▶ [EXCERPT]
Posted by Shakeel Butt 9 months, 1 week ago

There is no need to disable irqs to use memcg per-cpu stock, so let's
just not do that. One consequence of this change is if the kernel while
in task context has the memcg stock lock and that cpu got interrupted.
The memcg charges on that cpu in the irq context will take the slow path
of memcg charging. However that should be super rare and should be fine
in general.

Signed-off-by: Shakeel Butt <shakeel.butt@linux.dev>
Acked-by: Vlastimil Babka <vbabka@suse.cz>
---
 mm/memcontrol.c | 17 +++++++----------
 1 file changed, 7 insertions(+), 10 deletions(-)

diff --git a/mm/memcontrol.c b/mm/memcontrol.c
index cd81c70d144b..f8b9c7aa6771 100644
--- a/mm/memcontrol.c
+++ b/mm/memcontrol.c
@@ -1858,7 +1858,6 @@ static bool consume_stock(struct mem_cgroup *memcg, unsigned int nr_pages,
 {
 	struct memcg_stock_pcp *stock;
 	uint8_t stock_pages;
-	unsigned long flags;
 	bool ret = false;
 	int i;
 
@@ -1866,8 +1865,8 @@ static bool consume_stock(struct mem_cgroup *memcg, unsigned int nr_pages,
 		return ret;
 
 	if (gfpflags_allow_spinning(gfp_mask))
-		local_lock_irqsave(&memcg_stock.lock, flags);
-	else if (!local_trylock_irqsave(&memcg_stock.lock, flags))
+		local_lock(&memcg_stock.lock);
+	else if (!local_trylock(&memcg_stock.lock))

▶ [REQUESTS]
1. Copy the patch text, everything from "Posted by Shakeel" down to "cpu got interrupted.", putting "memory cgroup" in place of each "memcg".
2. Condense the paragraph of the patch text that begins "There is no need to disable irqs" into a short bulleted list that keeps its main facts.

▶ [SOURCE MATERIAL]
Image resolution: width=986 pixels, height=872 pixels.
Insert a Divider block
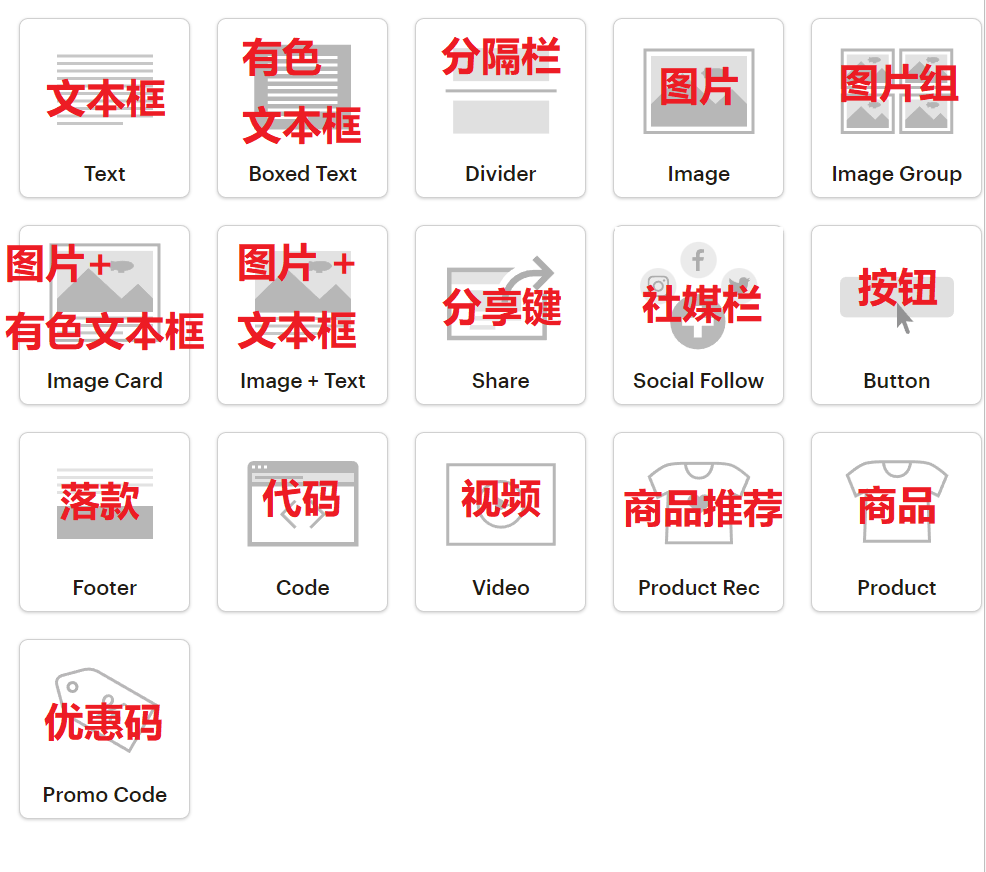click(x=500, y=105)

▶ [TASK ANSWERS]
1.
Posted by Shakeel Butt 9 months, 1 week ago

There is no need to disable irqs to use memory cgroup per-cpu stock, so let's
just not do that. One consequence of this change is if the kernel while
in task context has the memory cgroup stock lock and that cpu got interrupted.

2.
- Disabling irqs is not needed to use the memcg per-cpu stock, so the change stops doing it.
- As a result, if a CPU is interrupted while the kernel, in task context, holds the memcg stock lock, memcg charges on that CPU in irq context take the slow path of memcg charging.
- This should be super rare and fine in general.